Work to begin on Nunavut legislature next month
by Jeff Colbourne
NNSL (Mar 30/98) - Construction is about to begin on Nunavut's first legislative assembly in Iqaluit.
"The working drawings are now being finalized, the architects have given us a basic conceptual drawing and we have already submitted our development permit," said Tagak Curley, president of the Nunavut Construction Corporation, that's overseeing the project.
Construction on the building should begin as soon as the first barge comes in this year.
In a couple of weeks, however, contractors will drive piles into the ground, while the ground is still frozen making way for general construction following spring thaw.
The corporation will accept tenders soon and hire a number of subcontractors to do the work on the site including electrical, mechanical and plumbing and heating.
"During the peak period we should be averaging around 30-plus workers in our view," said Curley.
The legislature will be two buildings closed in a shell, joined by a hallway. One side, three stories high, will contain the offices and the other side the two-storey high assembly.
The architect, Full Circle -- Keith Irving of Iqaluit designed the building in such a way that it reflects the landscape of the Nunavut region. The building on the inside will resemble an igloo with its blocked shape. From outside, the assembly will have a globe-type roof.
The 3,000-square metre building is not over-designed, said Curley, in order to keep it affordable when leasing it back to the Nunavut government.
"It's a big project because it's quite a huge building and also the fact we got to put it up quick in order to meet the April 1, 1999 deadline," said Curley. "That's a priority."
This legislative assembly will house the first leaders of Nunavut.
It will be an interim facility for the Nunavut government until the government feels a need for a bigger building.

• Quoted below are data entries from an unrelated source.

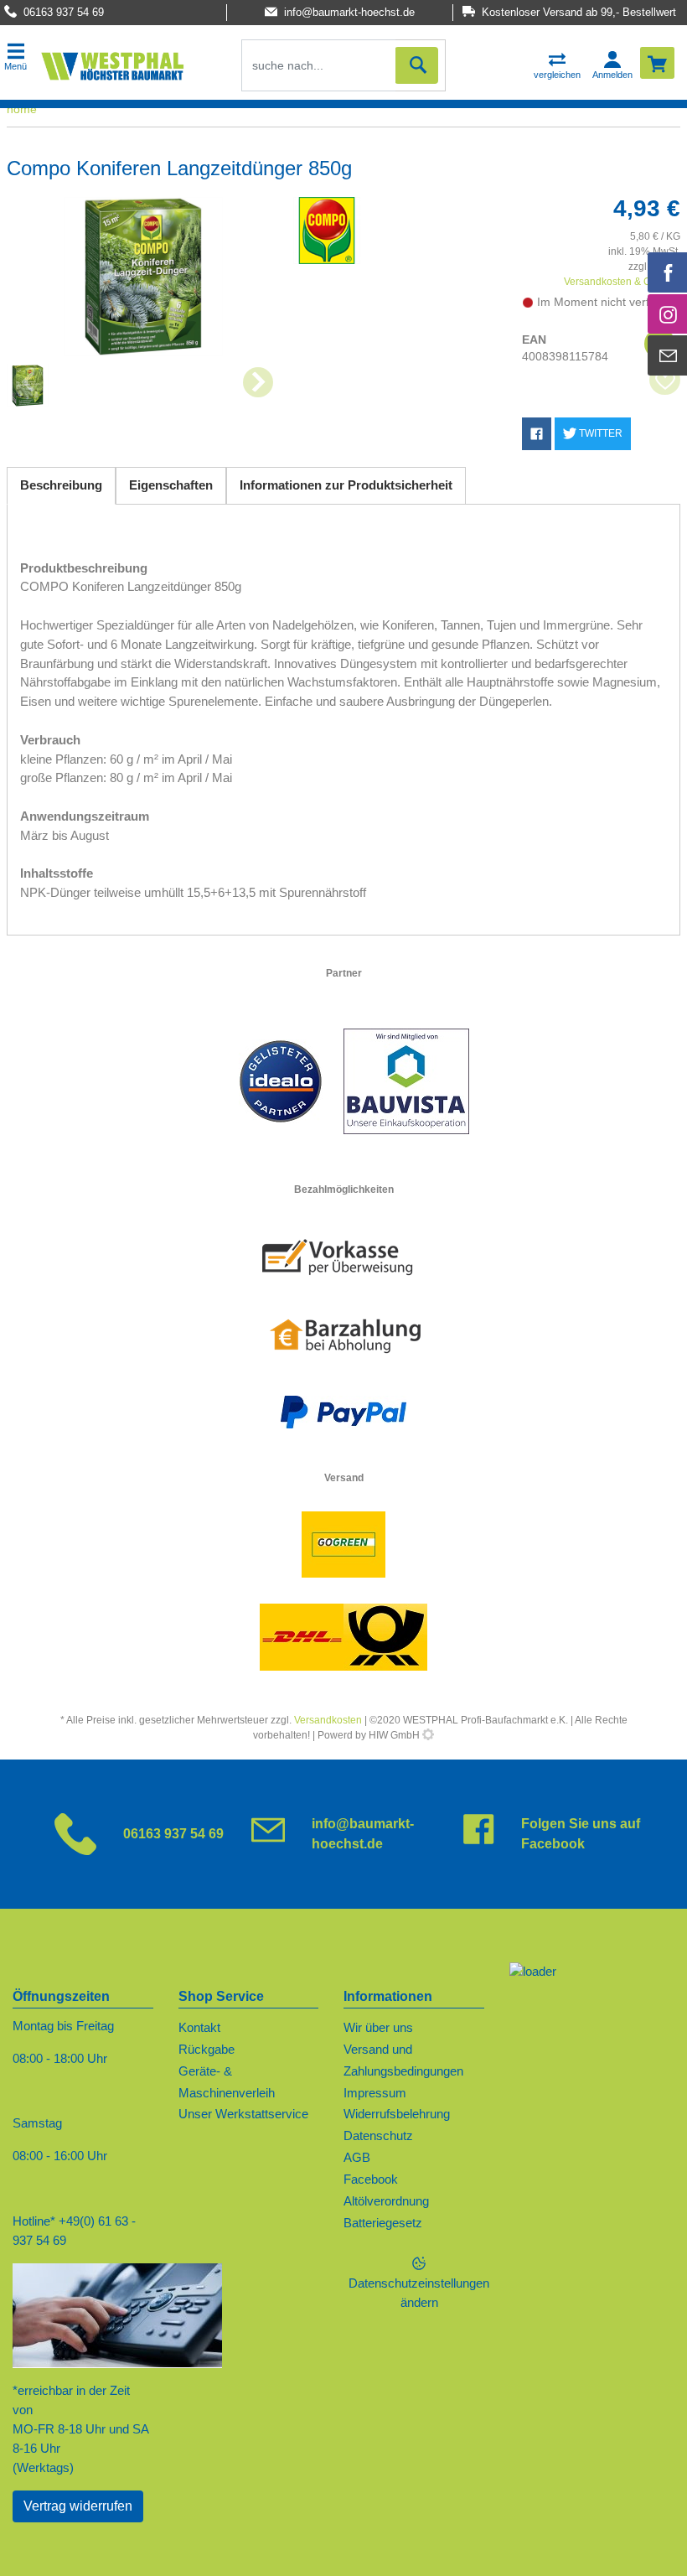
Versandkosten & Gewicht (622, 282)
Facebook (371, 2179)
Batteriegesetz (383, 2223)
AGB (357, 2157)
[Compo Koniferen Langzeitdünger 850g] (143, 276)
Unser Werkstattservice (243, 2114)
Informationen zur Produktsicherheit (346, 485)
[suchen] (416, 65)
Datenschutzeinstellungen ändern (419, 2292)
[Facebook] (667, 272)
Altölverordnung (386, 2201)
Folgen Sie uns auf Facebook (580, 1834)
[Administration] (428, 1735)
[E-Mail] (667, 355)
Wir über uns (378, 2027)
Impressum (375, 2093)
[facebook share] (537, 433)
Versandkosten (328, 1720)
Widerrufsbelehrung (397, 2114)
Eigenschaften (171, 485)
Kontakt (199, 2027)
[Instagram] (667, 314)
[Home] (112, 65)
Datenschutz (378, 2135)
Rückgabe (206, 2049)
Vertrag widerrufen (77, 2506)
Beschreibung (61, 485)
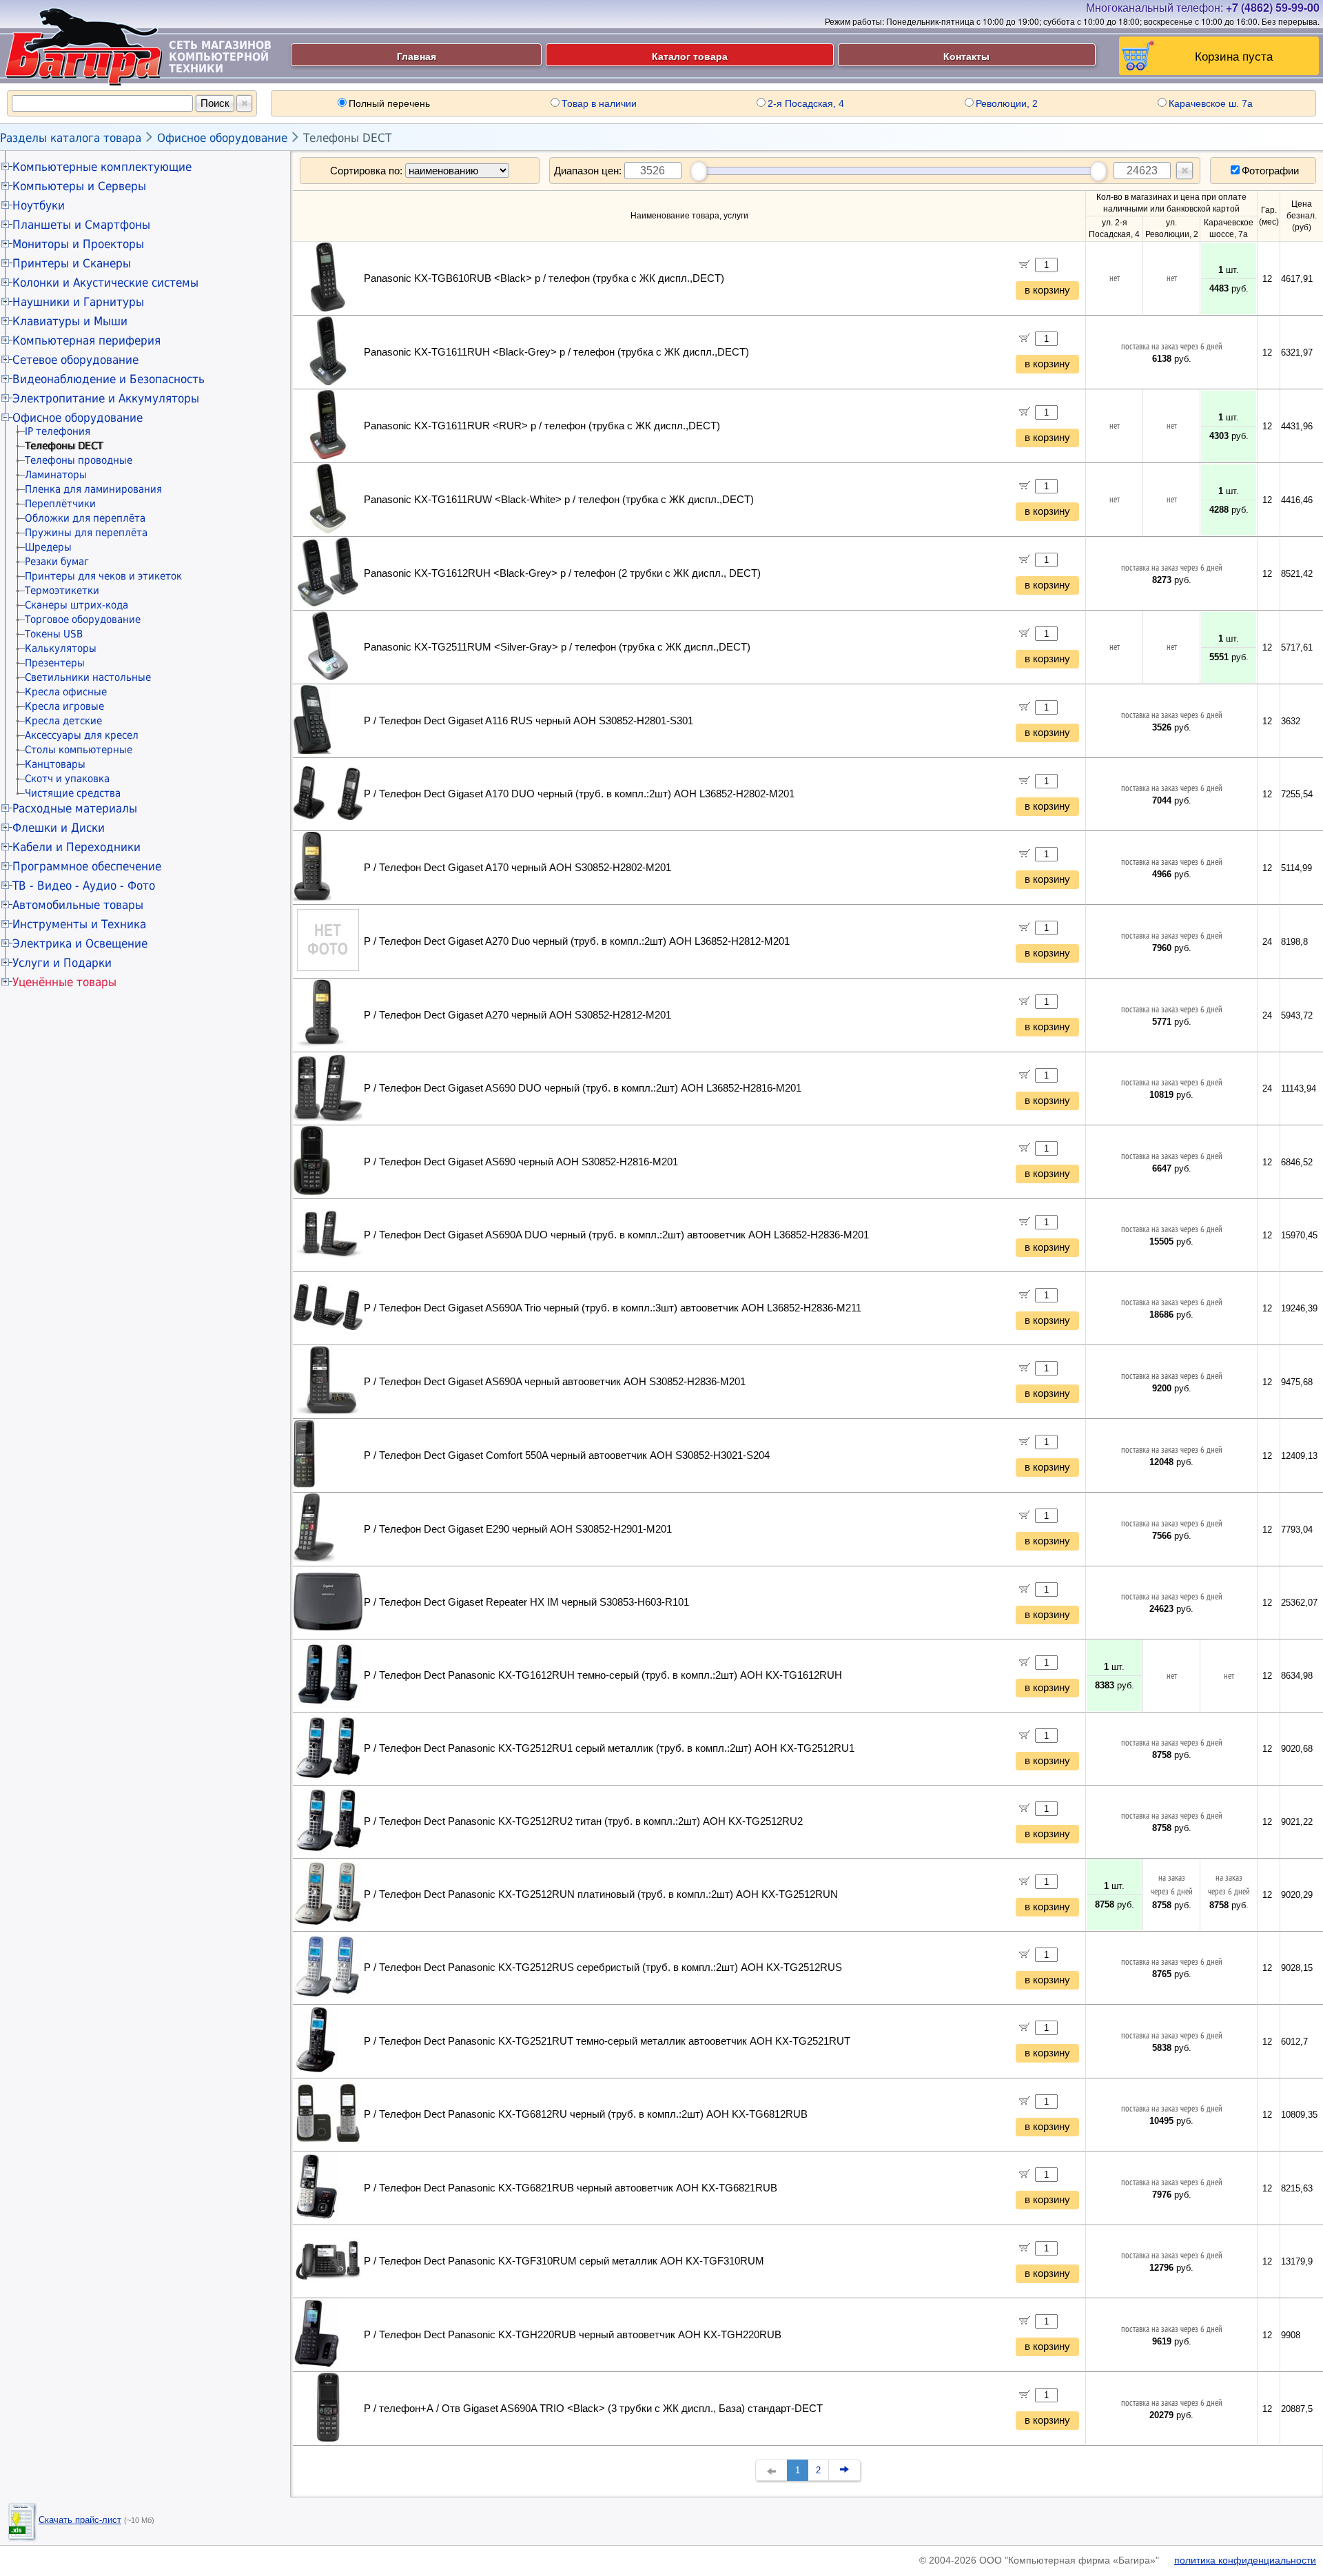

"Maybe in the end, somewhere along the road they will probably want a real monument," said Curley. "But this will be I think decent enough for the time being."
The building is designed so that if the government decides to build something else in Iqaluit, the building can be converted to a major commercial operation like a hotel, for example.
The cost of the building has not been finalized but the corporation is working within a budget so that in the end, the building will fall in line with Iqaluit market range for square foot cost, which currently is around $200.
Once the building is constructed, the construction corporation will have to find artwork from various Nunavut communities to decorate the facility.
Discussions are ongoing as to what types of artwork will be placed inside the legislature, said Curley.
He hopes however to have this aspect of the project handled by an independent body, like an art foundation allowing the corporation to simply contribute seed money to do the work.